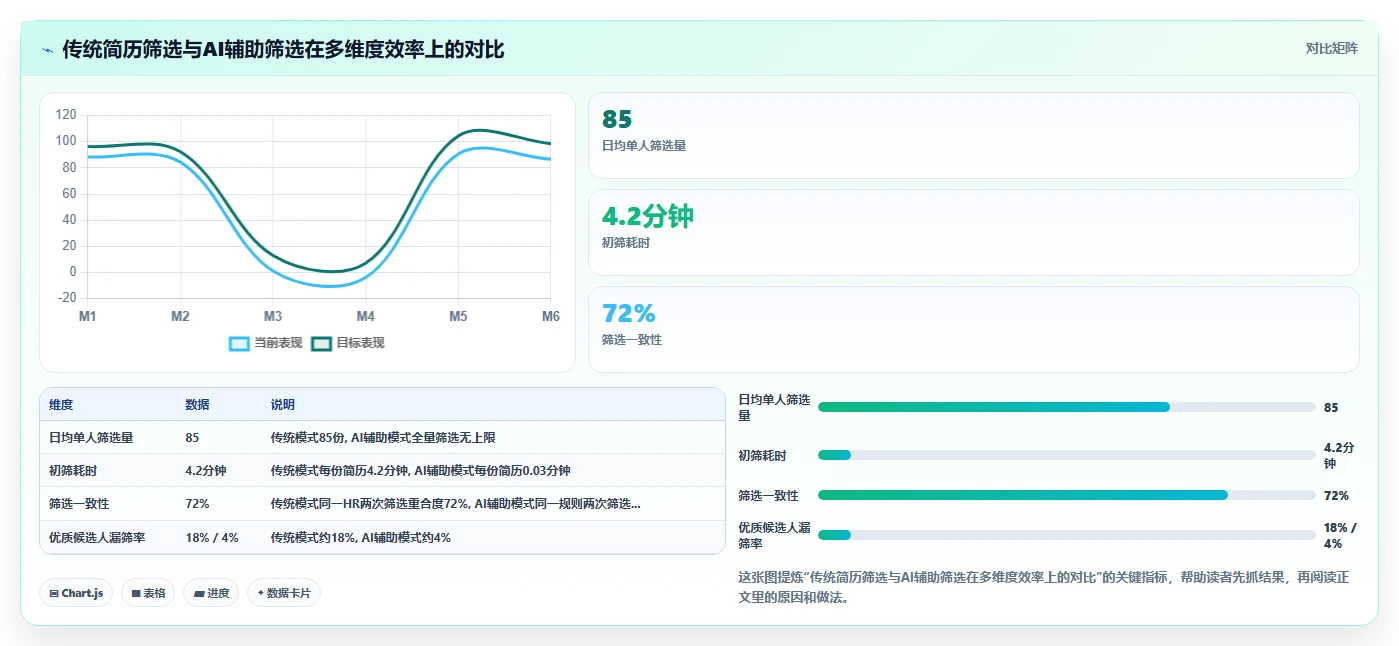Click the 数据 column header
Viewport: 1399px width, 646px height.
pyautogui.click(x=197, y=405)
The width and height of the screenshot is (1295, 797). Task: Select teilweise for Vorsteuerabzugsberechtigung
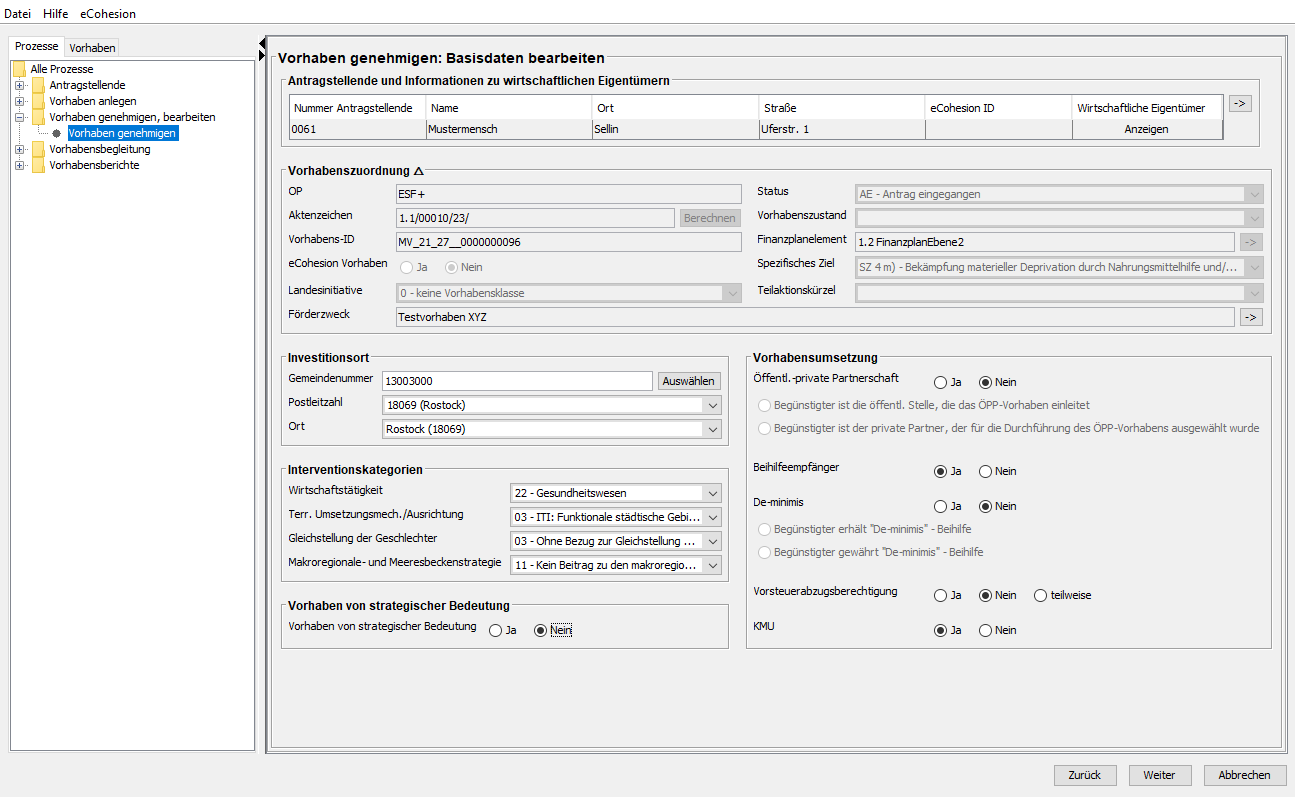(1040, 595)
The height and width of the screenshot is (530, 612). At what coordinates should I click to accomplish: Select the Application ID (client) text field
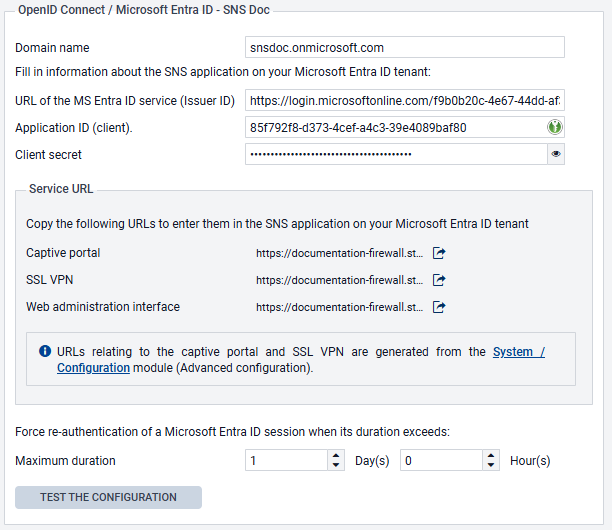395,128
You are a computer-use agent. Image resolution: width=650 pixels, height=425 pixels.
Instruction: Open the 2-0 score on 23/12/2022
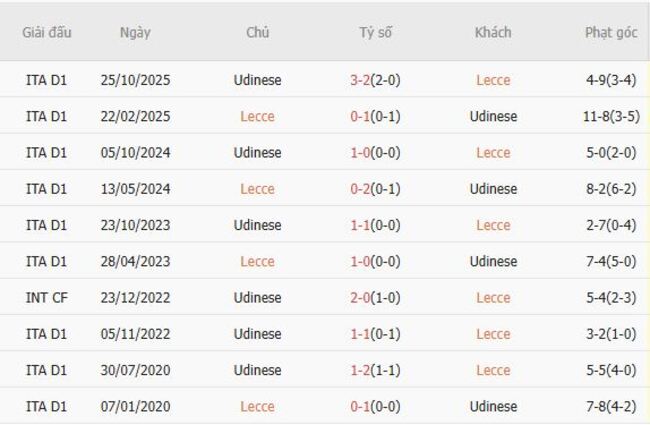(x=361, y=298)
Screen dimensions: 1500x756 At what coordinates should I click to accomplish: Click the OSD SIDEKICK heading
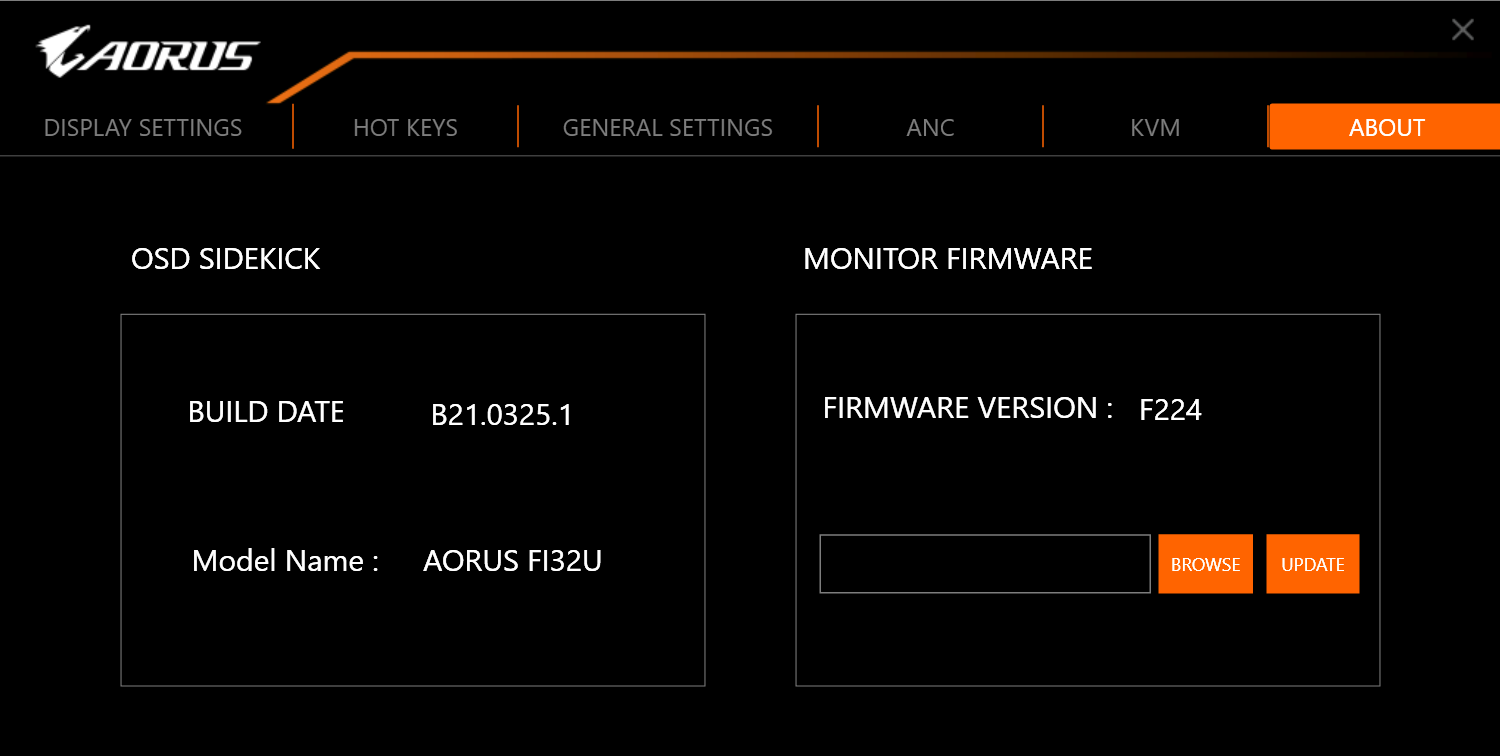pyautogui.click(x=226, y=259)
-=-=-=-=-
## Task directions
Transcribe exactly, and only, the lines from the line with "The height and" through the last line of the records, inclusive; the pictures do not belong in the copy.

## Result of this task
The height and width of the screenshot is (530, 612). At what coordinates should I click to accomplish: Select the Application ID (client) text field
395,128
You are a computer-use agent. Image resolution: width=650 pixels, height=425 pixels.
Instruction: Open the 2-0 score on 23/12/2022
(x=361, y=298)
Screen dimensions: 1500x756 At what coordinates should I click to accomplish: Click the OSD SIDEKICK heading
pyautogui.click(x=226, y=259)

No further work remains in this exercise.